Automate ETL jobs between Amazon RDS for SQL Server and Azure Managed SQL using AWS Glue Studio

Nowadays many customers are following a multi-cloud strategy. They might choose to use various cloud-managed services, such as Amazon Relational Database Service (Amazon RDS) for SQL Server and Azure SQL Managed Instances, to perform data analytics tasks, but still use traditional extract, transform, and load (ETL) tools to integrate and process the data. However, traditional ETL tools may require you to develop custom scripts, which makes ETL automation difficult.

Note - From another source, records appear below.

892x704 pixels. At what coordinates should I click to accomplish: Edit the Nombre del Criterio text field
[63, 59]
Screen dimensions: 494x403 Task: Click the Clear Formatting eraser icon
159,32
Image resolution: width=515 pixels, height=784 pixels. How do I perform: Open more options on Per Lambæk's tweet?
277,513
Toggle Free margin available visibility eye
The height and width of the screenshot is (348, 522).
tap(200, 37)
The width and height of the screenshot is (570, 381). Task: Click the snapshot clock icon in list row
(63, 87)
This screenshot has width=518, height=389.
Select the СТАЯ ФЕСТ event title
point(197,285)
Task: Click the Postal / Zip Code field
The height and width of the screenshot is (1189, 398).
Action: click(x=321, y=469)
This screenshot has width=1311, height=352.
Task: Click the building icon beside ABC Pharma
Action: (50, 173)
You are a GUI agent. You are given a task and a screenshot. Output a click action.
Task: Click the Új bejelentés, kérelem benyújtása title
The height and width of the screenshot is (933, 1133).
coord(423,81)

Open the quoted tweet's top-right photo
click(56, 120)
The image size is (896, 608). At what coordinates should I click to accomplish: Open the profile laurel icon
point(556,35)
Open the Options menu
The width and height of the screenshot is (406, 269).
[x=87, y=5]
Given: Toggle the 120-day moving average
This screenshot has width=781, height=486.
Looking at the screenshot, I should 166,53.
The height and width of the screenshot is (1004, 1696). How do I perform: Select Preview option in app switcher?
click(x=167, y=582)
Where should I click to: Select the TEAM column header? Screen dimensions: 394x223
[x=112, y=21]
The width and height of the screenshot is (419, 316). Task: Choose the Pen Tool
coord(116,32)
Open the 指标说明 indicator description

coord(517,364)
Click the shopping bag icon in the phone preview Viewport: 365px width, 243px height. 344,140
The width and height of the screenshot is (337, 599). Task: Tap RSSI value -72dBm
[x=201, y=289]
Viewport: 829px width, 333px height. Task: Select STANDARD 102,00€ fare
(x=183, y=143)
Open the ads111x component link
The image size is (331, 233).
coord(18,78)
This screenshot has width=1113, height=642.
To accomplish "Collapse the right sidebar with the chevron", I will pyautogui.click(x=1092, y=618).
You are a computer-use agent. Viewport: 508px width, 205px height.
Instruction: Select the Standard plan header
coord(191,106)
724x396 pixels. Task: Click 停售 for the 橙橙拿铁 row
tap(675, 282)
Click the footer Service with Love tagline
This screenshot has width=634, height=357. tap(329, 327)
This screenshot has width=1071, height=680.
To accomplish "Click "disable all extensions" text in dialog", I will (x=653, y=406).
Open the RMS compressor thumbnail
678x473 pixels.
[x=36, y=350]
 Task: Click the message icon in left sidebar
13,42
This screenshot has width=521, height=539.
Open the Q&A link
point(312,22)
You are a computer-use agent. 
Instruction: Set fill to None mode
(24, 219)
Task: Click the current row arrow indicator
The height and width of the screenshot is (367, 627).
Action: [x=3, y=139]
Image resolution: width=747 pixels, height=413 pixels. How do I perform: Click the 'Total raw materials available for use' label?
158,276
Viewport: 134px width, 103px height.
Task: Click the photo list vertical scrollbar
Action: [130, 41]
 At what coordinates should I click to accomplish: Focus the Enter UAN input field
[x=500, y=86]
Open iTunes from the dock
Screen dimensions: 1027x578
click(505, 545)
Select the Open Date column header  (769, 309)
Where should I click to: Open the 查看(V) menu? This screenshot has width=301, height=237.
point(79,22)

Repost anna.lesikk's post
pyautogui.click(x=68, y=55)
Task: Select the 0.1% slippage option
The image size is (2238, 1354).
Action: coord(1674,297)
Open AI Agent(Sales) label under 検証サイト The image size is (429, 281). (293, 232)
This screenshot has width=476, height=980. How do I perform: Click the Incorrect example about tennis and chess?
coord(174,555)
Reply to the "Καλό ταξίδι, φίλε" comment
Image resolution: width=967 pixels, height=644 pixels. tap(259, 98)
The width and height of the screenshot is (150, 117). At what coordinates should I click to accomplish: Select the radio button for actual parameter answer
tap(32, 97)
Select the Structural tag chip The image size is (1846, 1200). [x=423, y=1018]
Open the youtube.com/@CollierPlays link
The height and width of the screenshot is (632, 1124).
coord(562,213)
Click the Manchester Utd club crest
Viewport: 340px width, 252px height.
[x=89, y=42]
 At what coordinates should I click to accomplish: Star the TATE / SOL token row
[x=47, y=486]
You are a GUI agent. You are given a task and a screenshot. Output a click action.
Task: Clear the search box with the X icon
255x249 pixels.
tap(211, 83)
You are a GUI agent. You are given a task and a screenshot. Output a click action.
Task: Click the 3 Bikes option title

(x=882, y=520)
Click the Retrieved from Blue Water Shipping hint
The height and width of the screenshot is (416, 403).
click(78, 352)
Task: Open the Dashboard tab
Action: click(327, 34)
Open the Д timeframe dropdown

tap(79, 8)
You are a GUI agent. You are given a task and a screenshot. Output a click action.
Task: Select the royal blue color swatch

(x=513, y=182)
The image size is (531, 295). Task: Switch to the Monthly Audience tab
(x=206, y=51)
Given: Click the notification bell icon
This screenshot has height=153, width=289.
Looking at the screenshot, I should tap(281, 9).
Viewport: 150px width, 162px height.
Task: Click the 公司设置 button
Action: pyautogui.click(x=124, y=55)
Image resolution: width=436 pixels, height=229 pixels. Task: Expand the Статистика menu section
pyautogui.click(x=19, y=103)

In this post, I show you how to automate ETL jobs between Amazon RDS for SQL Server and Azure SQL Managed Instances using AWS Glue Studio, which is part of AWS Glue, a fully managed serverless integration service. AWS Glue Studio has a graphical interface that makes it easy to create, run, and monitor ETL jobs, and you can create a schedule to run your jobs at specific times.

Solution overview

To move data from one database to another, there are different services available either on-premise or in the cloud, varied by bandwidth limits, ongoing changes (CDC), schema and table modifications, and other features. Beyond that, we need to apply advanced data transformations, monitor, and automate the ETL jobs. This is where AWS Glue Studio can help us facilitate these activities.

As shown in the following diagram, we use AWS Glue Studio as the middleware to pull data from the source database (in this case an Azure SQL Managed Instance), then create and automate the ETL job using one of the pre-built transformations in AWS Glue Studio. Finally, we load the data to the target database (in this case an RDS for SQL Server instance).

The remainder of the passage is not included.